To the Editor
In 1993, a Swiss article (1) reported transient neurologic toxicity after hyperbaric spinal anesthesia with 5% lidocaine. This article was accompanied by an editorial (2) that essentially condemned the use of 5% lidocaine in 7.5% dextrose for spiral anesthesia. Subsequent correspondence in that Journal debated the issue of neurotoxicity from lidocaine focusing on ‘heavy’ versus ‘light’ and the development of cauda equina syndrome in conjunction with continuous spinal anesthesia with hyperbaric 5% lidocaine. (3)
The number of spinal anesthetics performed in the United States with 5% hyperbaric lidocaine annually is probably somewhere between 500,000 and 1,000,000. Many clinicians consider single-dose hyperbaric spinal lidocaine the anesthetic of choice for patients undergoing transurethral resection of the prostate or fixation of a fractured hip. In our risk management database, we have 3,372 administrations of single dose 5% hyperbaric lidocaine without known neurologic sequelae. If single dose hyperbaric lidocaine is indeed neurotoxic, we should be observing the results of this neurotoxicity across the United States. In terms of onset, duration of action and success rate, 5% hyperbaric lidocaine deposited in the subarachnoid space is ideal for a subgroup of patients having particular procedures, as previously mentioned. There is no comparable pharmacologic alternative for the practitioner. Although the Swiss study is interesting, it must be viewed as a clinical aberration with questionable implications for subarachnoid Lidocaine.
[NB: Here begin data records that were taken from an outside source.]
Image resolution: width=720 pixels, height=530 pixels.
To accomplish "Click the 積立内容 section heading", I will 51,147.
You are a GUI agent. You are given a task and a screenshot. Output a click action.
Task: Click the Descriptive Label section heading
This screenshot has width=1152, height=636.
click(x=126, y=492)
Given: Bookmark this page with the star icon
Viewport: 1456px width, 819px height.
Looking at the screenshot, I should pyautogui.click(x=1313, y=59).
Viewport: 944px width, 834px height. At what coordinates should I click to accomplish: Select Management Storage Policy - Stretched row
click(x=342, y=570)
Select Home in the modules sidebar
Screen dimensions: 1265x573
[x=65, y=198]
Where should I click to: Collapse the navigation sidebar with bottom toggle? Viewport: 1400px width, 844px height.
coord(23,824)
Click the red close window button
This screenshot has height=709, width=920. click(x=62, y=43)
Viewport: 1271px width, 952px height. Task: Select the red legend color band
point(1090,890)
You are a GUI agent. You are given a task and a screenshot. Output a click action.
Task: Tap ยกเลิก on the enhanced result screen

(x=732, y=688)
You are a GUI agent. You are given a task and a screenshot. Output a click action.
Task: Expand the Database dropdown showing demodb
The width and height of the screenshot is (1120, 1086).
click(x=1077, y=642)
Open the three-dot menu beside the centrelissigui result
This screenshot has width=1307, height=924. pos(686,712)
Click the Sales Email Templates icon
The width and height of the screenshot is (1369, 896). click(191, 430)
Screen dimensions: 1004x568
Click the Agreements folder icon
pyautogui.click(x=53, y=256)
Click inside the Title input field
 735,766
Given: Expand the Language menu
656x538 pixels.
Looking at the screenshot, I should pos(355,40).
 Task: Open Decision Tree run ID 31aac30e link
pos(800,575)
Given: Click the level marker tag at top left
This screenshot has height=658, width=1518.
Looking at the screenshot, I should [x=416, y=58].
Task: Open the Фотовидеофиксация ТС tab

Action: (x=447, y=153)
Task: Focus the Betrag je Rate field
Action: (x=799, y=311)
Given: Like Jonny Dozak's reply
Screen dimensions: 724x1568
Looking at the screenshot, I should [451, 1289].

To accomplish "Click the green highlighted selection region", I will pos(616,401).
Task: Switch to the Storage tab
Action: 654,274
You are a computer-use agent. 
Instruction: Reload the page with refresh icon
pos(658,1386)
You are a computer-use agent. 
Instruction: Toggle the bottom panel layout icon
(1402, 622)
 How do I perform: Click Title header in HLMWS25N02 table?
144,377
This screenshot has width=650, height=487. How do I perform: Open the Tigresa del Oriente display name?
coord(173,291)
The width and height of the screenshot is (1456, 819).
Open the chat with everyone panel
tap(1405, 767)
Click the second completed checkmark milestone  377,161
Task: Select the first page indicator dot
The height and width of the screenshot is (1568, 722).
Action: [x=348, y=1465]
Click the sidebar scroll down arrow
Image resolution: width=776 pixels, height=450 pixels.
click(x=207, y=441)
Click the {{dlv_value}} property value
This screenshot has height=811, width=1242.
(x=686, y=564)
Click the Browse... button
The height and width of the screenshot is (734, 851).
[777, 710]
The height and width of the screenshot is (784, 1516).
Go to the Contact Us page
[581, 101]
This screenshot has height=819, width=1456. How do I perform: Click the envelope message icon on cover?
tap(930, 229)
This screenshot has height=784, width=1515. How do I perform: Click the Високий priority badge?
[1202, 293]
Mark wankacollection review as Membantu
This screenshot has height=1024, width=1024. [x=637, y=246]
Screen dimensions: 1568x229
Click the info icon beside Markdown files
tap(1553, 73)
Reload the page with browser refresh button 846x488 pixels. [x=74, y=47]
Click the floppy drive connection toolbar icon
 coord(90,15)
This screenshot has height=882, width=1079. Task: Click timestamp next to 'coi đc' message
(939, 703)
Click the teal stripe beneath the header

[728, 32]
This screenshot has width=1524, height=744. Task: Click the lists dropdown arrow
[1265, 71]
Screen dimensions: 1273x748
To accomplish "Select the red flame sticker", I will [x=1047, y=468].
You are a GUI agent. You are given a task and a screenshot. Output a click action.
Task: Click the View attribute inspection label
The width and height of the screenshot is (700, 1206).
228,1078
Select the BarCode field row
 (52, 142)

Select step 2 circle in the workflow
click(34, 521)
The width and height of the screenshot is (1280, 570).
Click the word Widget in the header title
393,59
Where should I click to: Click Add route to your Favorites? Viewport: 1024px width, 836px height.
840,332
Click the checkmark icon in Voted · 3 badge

It is inappropriate to deprive the clinician in the United States of a valuable local anesthetic for subarachnoid anesthesia. More importantly, our patients should not be denied the use of heavy lidocaine for spinal anesthesia. We have communicated with many clinicians throughout the United States and all indicate that they continue to use single dose 5% hyperbaric lidocaine for spinal anesthesia, especially for patients undergoing TURP and hip fracture fixation. We will continue to do likewise as we consider single dose hyperbaric lidocaine to be the best local anesthetic for spinal anesthesia in our patients. We are optimistic that experienced investigators will prospectively evaluate the issue of neurotoxicity secondary to single dose 5% hyperbaric lidocaine and settle the issue. Throughout the years, our specialty has been plagued with the phenomena of “finger pointing’ at the wrong variable (such as the suggestion that isoflurane causes cancer).
In the United States, single dose 5% hyperbaric lidocaine for spinal anesthesia has stood the test of time. It should and will continue to be used by clinicians when indicated.
Casey D. Blitt, M.D.
Old Pueblo Anesthesia Tucson, AZ
- Schneider M, Ettlin T, Kaufmann M. et al. Transient Neurologic Toxicity after Hyperbaric Subarachnoid Anesthesia with 5% Lidocaine. Anes and Analg 1993; 76:1154-7.
- deJong, RH. Last Round for a ‘Heavyweight? Anes and Analg 1994; 78:3-4.
- Thompson, GE. This Fight Isn’t Fair. Anesth and Analg 1994; 79:604-605.